My preference is for works that mirror political and societal issues. I have had a focus on gender issues, sustainability, nomadism, and of course jewelry with historical references. That means jewelry that often challenges the conventional notion of what is beautiful and reaches beyond decoration with conceptual qualities. Here are some examples:
Carolina Gimeno recognizes herself as a Latin American jeweler educated in Europe. She has been collecting socks to work with, a material that comes from both women and men, not being gender specific. By transforming these into vaginas, she is seeing how this could lead to discussions. Now it associates to Donald Trump’s pussy grabbing.
Tobias Alm wishes to challenge and question the culture of masculinity that surrounds him and to contribute to an analysis and reformation of gender structures.
The most recent piece I’ve acquired is a work by Xiaodai Huang. She elaborates on the influence industrial production imposes on biological features. Her inspiration comes from the Fukushima nuclear explosion.
The war in Syria is reflected in this work by Sofia Zarari Antilogos, who lived on Lesbos when the big influx of Syrian refuges occurred.
Later this fall, you’re going to be one of the jurors for the 2018 AJF Artist Award. What are you looking forward to in this experience? As a collector, what do you feel you can contribute to the process?
Inger Wästberg: It will be scary and difficult to judge online without being able to touch and handle the objects and see their scale. I’ve had the opportunity to spend plenty of time visiting many exhibitions in different places, and hope to take part in discovering new talent and new developments.
As a collector, what advice would you give to emerging artists just starting their studio practice?
Inger Wästberg: Don’t be shy! Try to identify collectors and contact them and invite them to come and visit. You must have business cards to hand out.

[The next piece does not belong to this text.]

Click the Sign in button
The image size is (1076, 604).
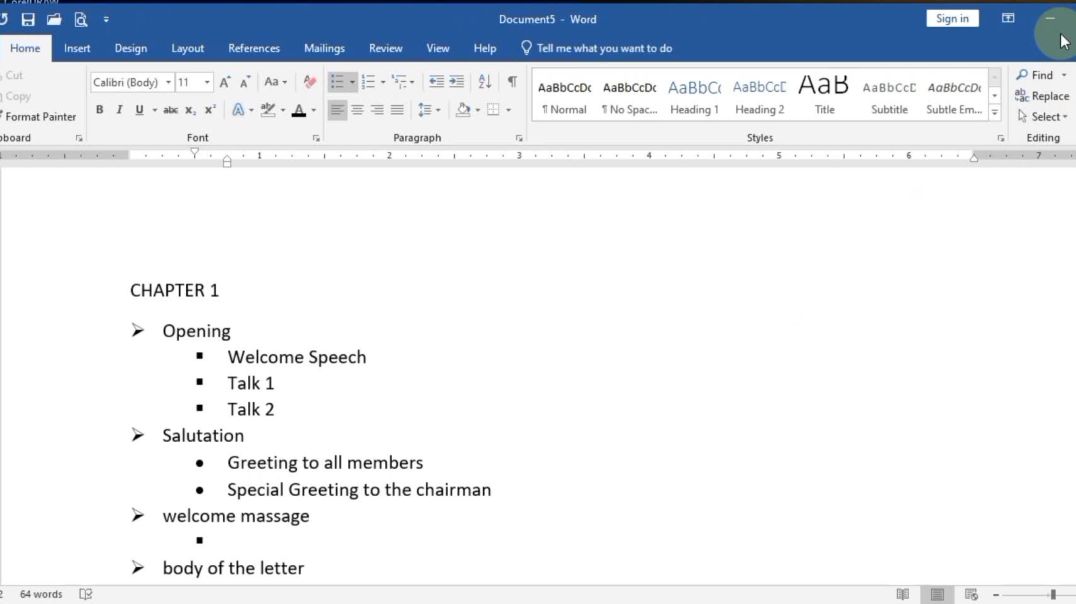point(951,17)
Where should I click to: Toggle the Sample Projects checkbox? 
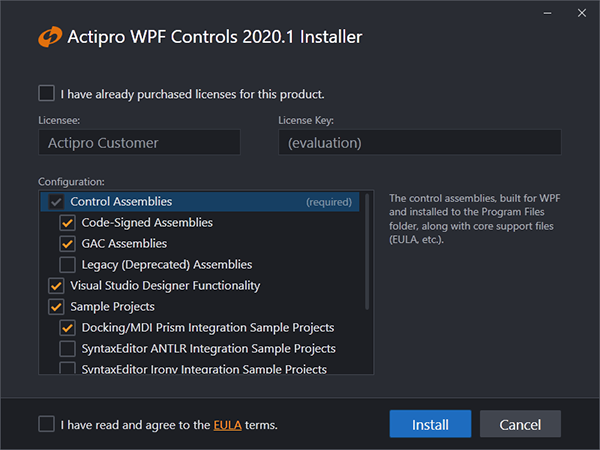click(56, 307)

It’s extremely important to have good photos of your work and a good website.
Is there anything particularly exciting you’ve seen, heard, or read lately that you’d like to share?

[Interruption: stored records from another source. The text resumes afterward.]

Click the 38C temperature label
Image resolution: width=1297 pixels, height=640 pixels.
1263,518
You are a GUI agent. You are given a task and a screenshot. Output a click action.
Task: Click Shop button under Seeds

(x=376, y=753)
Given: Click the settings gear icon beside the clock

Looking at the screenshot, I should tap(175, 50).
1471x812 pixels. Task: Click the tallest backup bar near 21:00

Inger Wästberg: Congratulations to Anne Dressen, the curator of the exhibition MEDUSA, at the Musée d’Art Moderne in Paris. Organizing a jewelry exhibition in a modern art museum is a fantastic event, as jewelry is often an art-world taboo. Everyone interested in this field should try to visit that exhibit or buy the catalog. On loan to the exhibition is my favorite brooch, by Hanna Hedman.
Thank you, Inger! I’m looking forward to working with you on the 2018 Artist Award!